▶ Exercise description
Copy the material below, changing every "Instruction" to "Directive" and keeping everything else unchanged.

▶ Information provided
########

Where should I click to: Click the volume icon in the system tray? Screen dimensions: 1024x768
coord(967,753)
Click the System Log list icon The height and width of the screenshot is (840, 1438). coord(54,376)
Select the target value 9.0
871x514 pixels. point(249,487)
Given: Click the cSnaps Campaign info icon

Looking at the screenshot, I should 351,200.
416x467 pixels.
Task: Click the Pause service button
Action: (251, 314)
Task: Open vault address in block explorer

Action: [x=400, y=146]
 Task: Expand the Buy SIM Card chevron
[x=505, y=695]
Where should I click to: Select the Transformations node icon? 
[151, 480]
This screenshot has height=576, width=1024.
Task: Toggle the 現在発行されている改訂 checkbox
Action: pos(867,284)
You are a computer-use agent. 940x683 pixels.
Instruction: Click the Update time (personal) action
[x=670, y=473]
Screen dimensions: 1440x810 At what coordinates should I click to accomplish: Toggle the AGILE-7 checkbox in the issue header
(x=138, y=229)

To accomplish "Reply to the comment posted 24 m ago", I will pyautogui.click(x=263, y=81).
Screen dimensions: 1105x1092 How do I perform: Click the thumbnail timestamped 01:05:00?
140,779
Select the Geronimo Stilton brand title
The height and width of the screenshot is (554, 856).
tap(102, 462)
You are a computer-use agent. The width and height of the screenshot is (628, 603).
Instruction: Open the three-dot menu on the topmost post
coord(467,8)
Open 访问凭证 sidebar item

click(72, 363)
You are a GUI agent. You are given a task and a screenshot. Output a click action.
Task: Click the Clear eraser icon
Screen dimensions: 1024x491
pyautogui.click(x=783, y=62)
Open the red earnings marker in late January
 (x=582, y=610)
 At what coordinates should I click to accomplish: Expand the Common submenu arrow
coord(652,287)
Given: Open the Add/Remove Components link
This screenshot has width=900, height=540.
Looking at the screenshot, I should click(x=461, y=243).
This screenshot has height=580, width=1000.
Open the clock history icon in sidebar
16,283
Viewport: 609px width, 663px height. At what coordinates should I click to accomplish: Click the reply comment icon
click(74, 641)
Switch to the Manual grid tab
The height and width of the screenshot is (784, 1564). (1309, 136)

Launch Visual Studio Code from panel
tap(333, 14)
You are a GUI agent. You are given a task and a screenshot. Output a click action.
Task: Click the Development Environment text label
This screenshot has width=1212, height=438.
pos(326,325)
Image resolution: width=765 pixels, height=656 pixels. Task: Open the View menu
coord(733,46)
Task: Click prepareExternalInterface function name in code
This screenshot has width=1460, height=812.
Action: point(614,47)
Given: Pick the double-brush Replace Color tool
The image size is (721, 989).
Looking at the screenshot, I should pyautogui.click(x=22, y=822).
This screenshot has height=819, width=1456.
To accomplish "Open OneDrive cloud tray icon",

########

▶ The reply
Where should I click to: Click the volume icon in the system tray? Screen dimensions: 1024x768
coord(967,753)
Click the System Log list icon The height and width of the screenshot is (840, 1438). coord(54,376)
Select the target value 9.0
871x514 pixels. point(249,487)
Given: Click the cSnaps Campaign info icon

Looking at the screenshot, I should 351,200.
416x467 pixels.
Task: Click the Pause service button
Action: (251, 314)
Task: Open vault address in block explorer

Action: [x=400, y=146]
 Task: Expand the Buy SIM Card chevron
[x=505, y=695]
Where should I click to: Select the Transformations node icon? 
[151, 480]
This screenshot has height=576, width=1024.
Task: Toggle the 現在発行されている改訂 checkbox
Action: pos(867,284)
You are a computer-use agent. 940x683 pixels.
Directive: Click the Update time (personal) action
[x=670, y=473]
Screen dimensions: 1440x810 At what coordinates should I click to accomplish: Toggle the AGILE-7 checkbox in the issue header
(x=138, y=229)

To accomplish "Reply to the comment posted 24 m ago", I will pyautogui.click(x=263, y=81).
Screen dimensions: 1105x1092 How do I perform: Click the thumbnail timestamped 01:05:00?
140,779
Select the Geronimo Stilton brand title
The height and width of the screenshot is (554, 856).
tap(102, 462)
You are a computer-use agent. The width and height of the screenshot is (628, 603).
Directive: Open the three-dot menu on the topmost post
coord(467,8)
Open 访问凭证 sidebar item

click(72, 363)
You are a GUI agent. You are given a task and a screenshot. Output a click action.
Task: Click the Clear eraser icon
Screen dimensions: 1024x491
pyautogui.click(x=783, y=62)
Open the red earnings marker in late January
 (x=582, y=610)
 At what coordinates should I click to accomplish: Expand the Common submenu arrow
coord(652,287)
Given: Open the Add/Remove Components link
This screenshot has width=900, height=540.
Looking at the screenshot, I should click(x=461, y=243).
This screenshot has height=580, width=1000.
Open the clock history icon in sidebar
16,283
Viewport: 609px width, 663px height. At what coordinates should I click to accomplish: Click the reply comment icon
click(74, 641)
Switch to the Manual grid tab
The height and width of the screenshot is (784, 1564). (1309, 136)

Launch Visual Studio Code from panel
tap(333, 14)
You are a GUI agent. You are given a task and a screenshot. Output a click action.
Task: Click the Development Environment text label
This screenshot has width=1212, height=438.
pos(326,325)
Image resolution: width=765 pixels, height=656 pixels. Task: Open the View menu
coord(733,46)
Task: Click prepareExternalInterface function name in code
This screenshot has width=1460, height=812.
Action: point(614,47)
Given: Pick the double-brush Replace Color tool
The image size is (721, 989).
Looking at the screenshot, I should pyautogui.click(x=22, y=822).
This screenshot has height=819, width=1456.
To accomplish "Open OneDrive cloud tray icon",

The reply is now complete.